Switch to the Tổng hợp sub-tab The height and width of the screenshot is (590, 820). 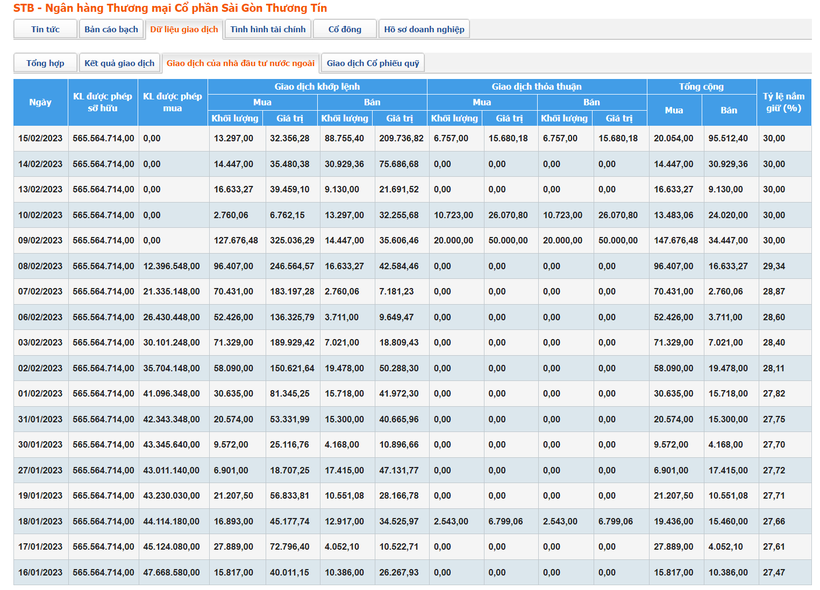coord(45,63)
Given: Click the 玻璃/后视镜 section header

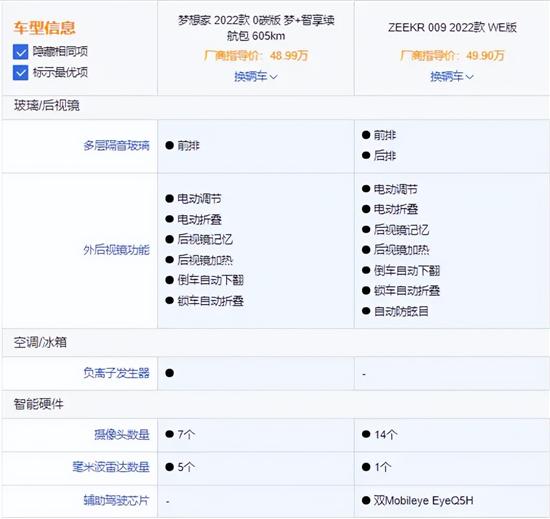Looking at the screenshot, I should click(47, 105).
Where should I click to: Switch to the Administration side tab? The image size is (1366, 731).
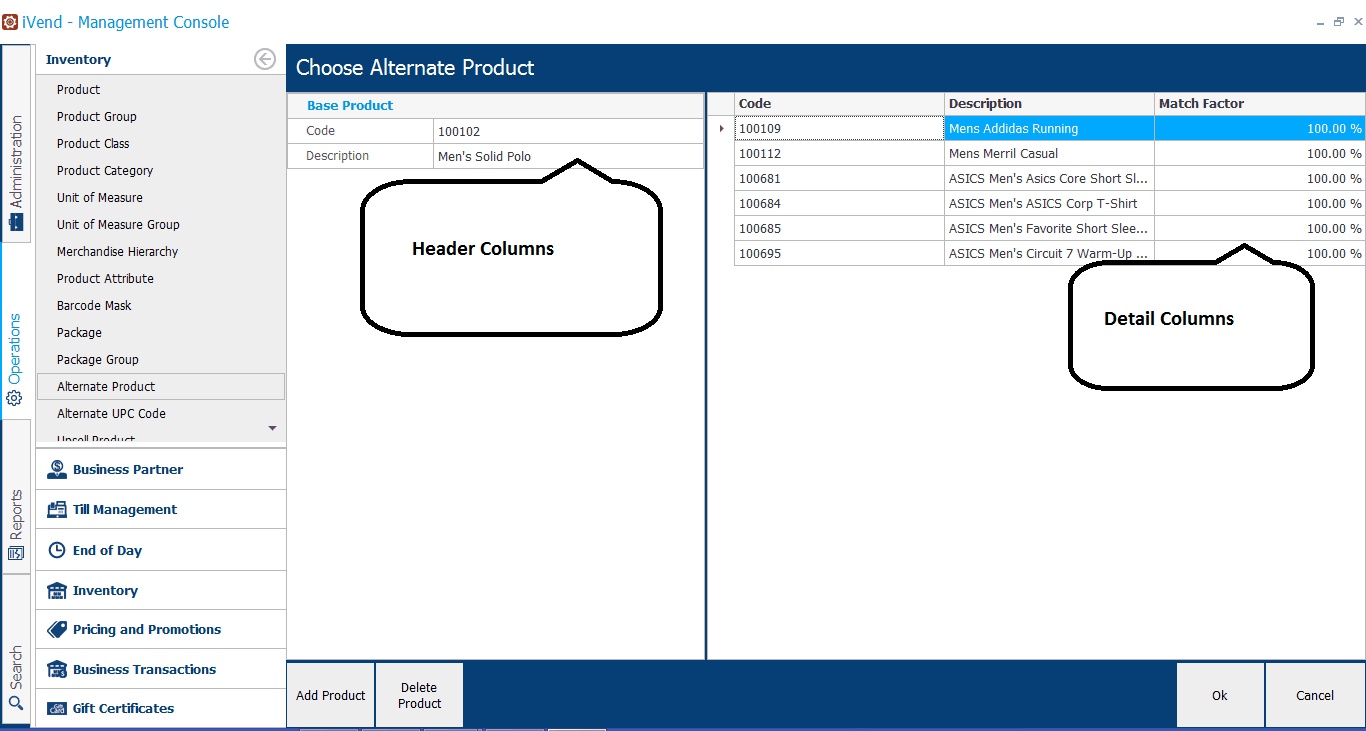pos(16,172)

◇ ◇ ◇ ◇ ◇

What is needed:
Reproduce the rows unchanged, from the line containing "Given: Click the 玻璃/后视镜 section header" through the last line of the rows, both included. Leave out the pictures.

Final result:
Given: Click the 玻璃/后视镜 section header

Looking at the screenshot, I should click(47, 105).
Where should I click to: Switch to the Administration side tab? The image size is (1366, 731).
pos(16,172)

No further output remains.